▶ TASK TO CARRY OUT: Below is a listing with pictures. Repeat exactly the lines starting at the one holding "At what coordinates should I click to accomplish: Click the To" and going on through the one holding "Image resolution: width=1083", and leave every picture out.

▶ SOURCE DATA:
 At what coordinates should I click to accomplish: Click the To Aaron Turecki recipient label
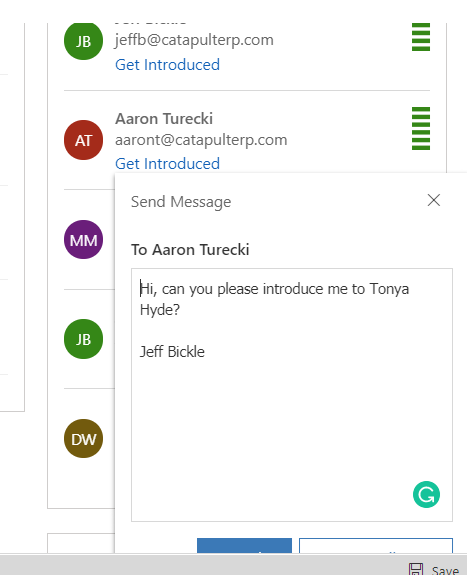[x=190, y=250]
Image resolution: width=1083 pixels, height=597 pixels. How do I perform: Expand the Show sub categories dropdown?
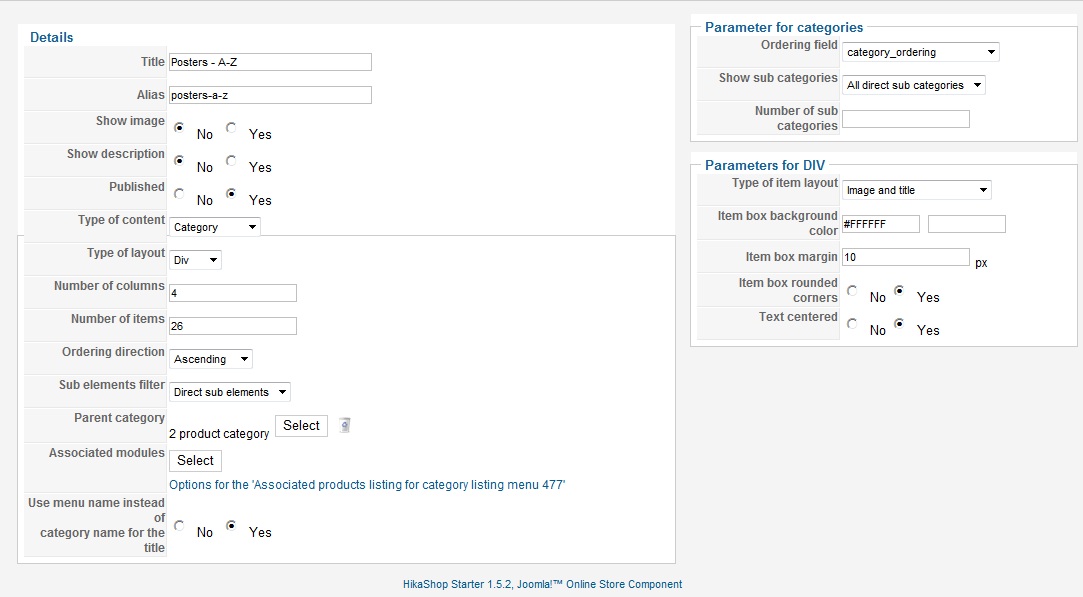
==
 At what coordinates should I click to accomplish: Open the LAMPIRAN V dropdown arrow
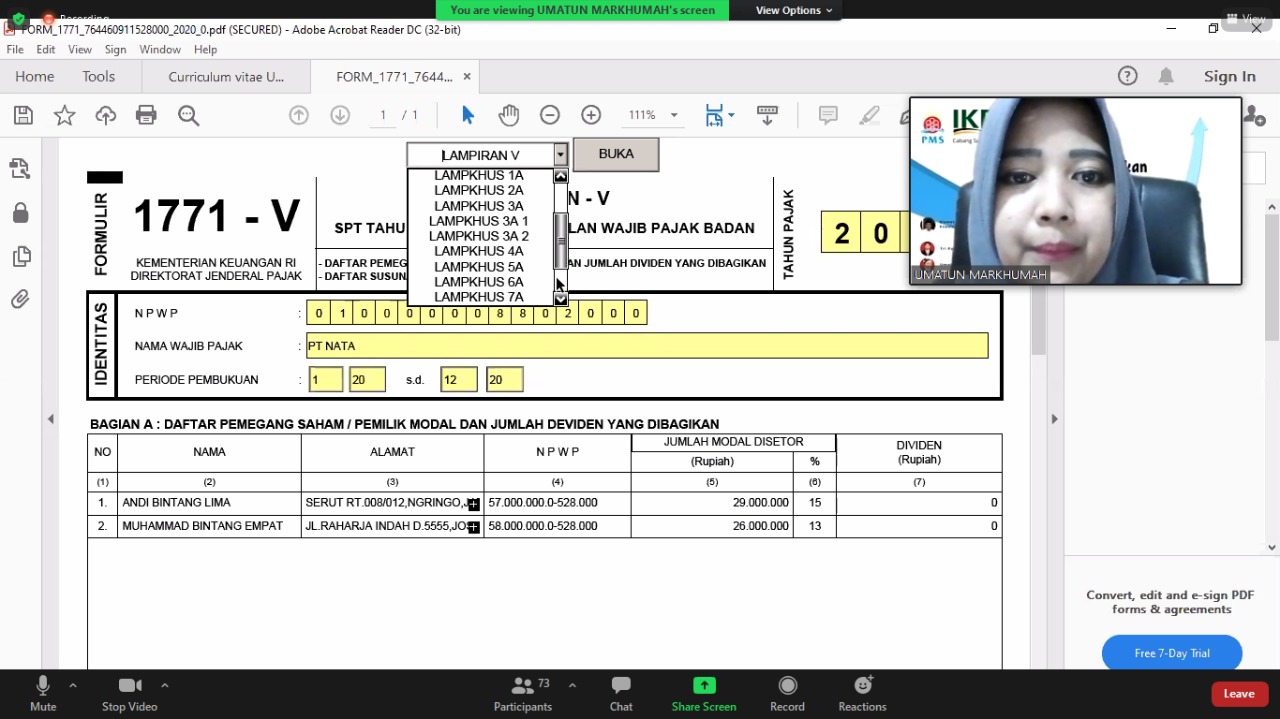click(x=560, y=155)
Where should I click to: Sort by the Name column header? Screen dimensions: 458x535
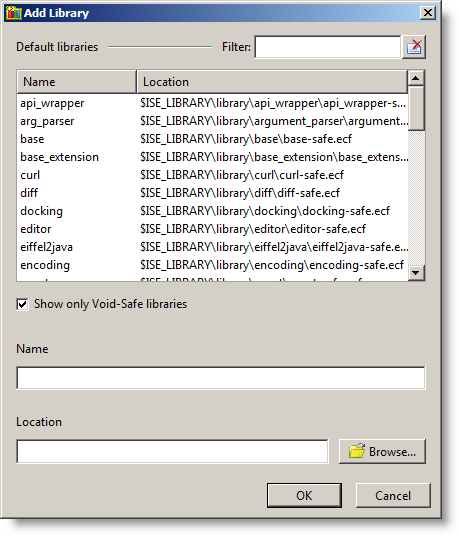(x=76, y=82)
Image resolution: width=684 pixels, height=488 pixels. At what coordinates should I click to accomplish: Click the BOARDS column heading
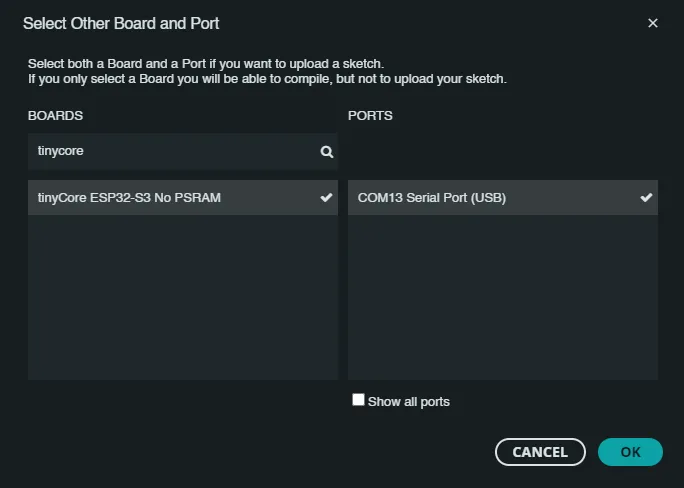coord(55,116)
==
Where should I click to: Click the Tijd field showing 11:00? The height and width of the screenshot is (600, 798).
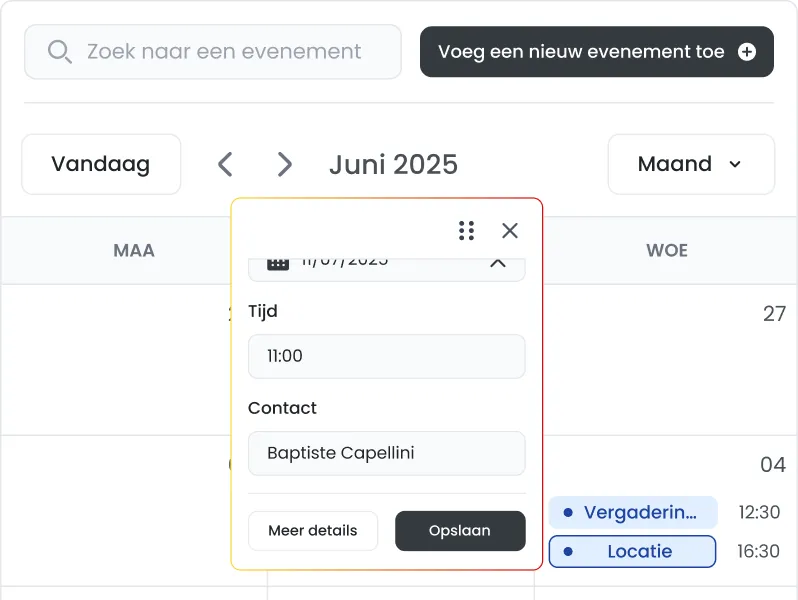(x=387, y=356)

▶ ANSWER FOR THE TASK:
 At what coordinates should I click to accomplish: Click the To Aaron Turecki recipient label
[x=190, y=250]
Image resolution: width=1083 pixels, height=597 pixels. How do I perform: Expand the Show sub categories dropdown?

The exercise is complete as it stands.